[Items listed in a dataset]
--- Start ---

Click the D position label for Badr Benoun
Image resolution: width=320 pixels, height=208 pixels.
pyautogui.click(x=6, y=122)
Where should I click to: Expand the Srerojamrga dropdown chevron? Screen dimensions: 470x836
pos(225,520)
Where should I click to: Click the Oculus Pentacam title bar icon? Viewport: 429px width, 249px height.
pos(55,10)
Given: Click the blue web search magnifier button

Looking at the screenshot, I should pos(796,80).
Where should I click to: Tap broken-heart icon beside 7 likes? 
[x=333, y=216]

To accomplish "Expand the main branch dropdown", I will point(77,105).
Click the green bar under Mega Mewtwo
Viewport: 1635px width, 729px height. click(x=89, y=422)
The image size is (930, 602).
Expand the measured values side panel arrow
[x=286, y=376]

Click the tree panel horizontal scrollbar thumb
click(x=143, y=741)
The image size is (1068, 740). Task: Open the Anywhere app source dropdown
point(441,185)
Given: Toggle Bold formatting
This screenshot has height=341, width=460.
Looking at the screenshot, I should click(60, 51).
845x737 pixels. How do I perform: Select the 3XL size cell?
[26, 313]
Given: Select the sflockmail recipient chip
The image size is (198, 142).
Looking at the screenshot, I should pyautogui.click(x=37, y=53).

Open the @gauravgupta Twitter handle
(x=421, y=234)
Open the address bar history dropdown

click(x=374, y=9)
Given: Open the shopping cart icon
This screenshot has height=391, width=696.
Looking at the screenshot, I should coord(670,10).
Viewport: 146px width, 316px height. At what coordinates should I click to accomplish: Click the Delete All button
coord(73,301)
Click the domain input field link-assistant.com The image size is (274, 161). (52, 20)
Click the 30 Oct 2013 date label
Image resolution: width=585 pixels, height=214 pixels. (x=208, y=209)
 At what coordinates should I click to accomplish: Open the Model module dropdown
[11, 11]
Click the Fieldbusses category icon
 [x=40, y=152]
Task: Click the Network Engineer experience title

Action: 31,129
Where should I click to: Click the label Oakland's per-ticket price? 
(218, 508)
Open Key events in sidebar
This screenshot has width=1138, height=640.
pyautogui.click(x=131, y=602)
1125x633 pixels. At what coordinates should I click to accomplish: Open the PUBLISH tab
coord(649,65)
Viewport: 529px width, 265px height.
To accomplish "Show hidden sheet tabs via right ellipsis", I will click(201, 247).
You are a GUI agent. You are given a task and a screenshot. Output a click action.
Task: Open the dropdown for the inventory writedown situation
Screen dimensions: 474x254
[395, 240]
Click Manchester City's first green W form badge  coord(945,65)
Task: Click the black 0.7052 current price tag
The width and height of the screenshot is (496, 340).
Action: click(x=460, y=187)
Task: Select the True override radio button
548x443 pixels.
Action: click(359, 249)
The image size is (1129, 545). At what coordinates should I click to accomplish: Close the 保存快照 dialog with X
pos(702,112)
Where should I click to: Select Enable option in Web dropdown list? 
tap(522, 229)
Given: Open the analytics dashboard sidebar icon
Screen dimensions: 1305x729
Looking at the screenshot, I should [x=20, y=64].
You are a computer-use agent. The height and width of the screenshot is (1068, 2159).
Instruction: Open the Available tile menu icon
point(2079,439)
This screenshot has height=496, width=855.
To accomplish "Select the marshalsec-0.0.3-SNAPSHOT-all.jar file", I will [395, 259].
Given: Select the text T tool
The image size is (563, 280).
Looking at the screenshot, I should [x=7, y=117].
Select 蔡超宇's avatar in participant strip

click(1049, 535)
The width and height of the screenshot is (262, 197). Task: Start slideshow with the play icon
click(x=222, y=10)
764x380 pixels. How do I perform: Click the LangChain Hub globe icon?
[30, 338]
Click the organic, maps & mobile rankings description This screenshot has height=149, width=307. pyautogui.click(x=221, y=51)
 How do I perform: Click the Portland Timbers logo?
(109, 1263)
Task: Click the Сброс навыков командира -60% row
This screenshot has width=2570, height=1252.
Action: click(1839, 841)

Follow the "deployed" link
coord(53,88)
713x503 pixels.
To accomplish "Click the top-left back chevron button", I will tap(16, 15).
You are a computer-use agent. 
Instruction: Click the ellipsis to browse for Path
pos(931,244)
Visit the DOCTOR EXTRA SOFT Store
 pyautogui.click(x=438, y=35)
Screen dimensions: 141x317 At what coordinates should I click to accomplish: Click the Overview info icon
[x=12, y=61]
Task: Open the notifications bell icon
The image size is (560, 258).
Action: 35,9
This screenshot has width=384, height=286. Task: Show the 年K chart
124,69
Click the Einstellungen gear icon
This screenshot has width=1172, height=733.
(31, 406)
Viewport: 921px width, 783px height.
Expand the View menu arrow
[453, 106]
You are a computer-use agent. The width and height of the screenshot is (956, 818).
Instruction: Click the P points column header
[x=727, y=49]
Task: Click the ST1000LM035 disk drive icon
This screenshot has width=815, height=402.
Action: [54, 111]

--- End ---

TASK TO CARRY OUT. Put the part of the entries that opens with the line containing "Task: Open the notifications bell icon" and runs through the last line of the entries into a JSON list of strings. Use one string per line and leave out any blank lines.

REPLY.
[
  "Task: Open the notifications bell icon",
  "The image size is (560, 258).",
  "Action: 35,9",
  "This screenshot has width=384, height=286. Task: Show the 年K chart",
  "124,69",
  "Click the Einstellungen gear icon",
  "This screenshot has width=1172, height=733.",
  "(31, 406)",
  "Viewport: 921px width, 783px height.",
  "Expand the View menu arrow",
  "[453, 106]",
  "You are a computer-use agent. The width and height of the screenshot is (956, 818).",
  "Instruction: Click the P points column header",
  "[x=727, y=49]",
  "Task: Click the ST1000LM035 disk drive icon",
  "This screenshot has width=815, height=402.",
  "Action: [54, 111]"
]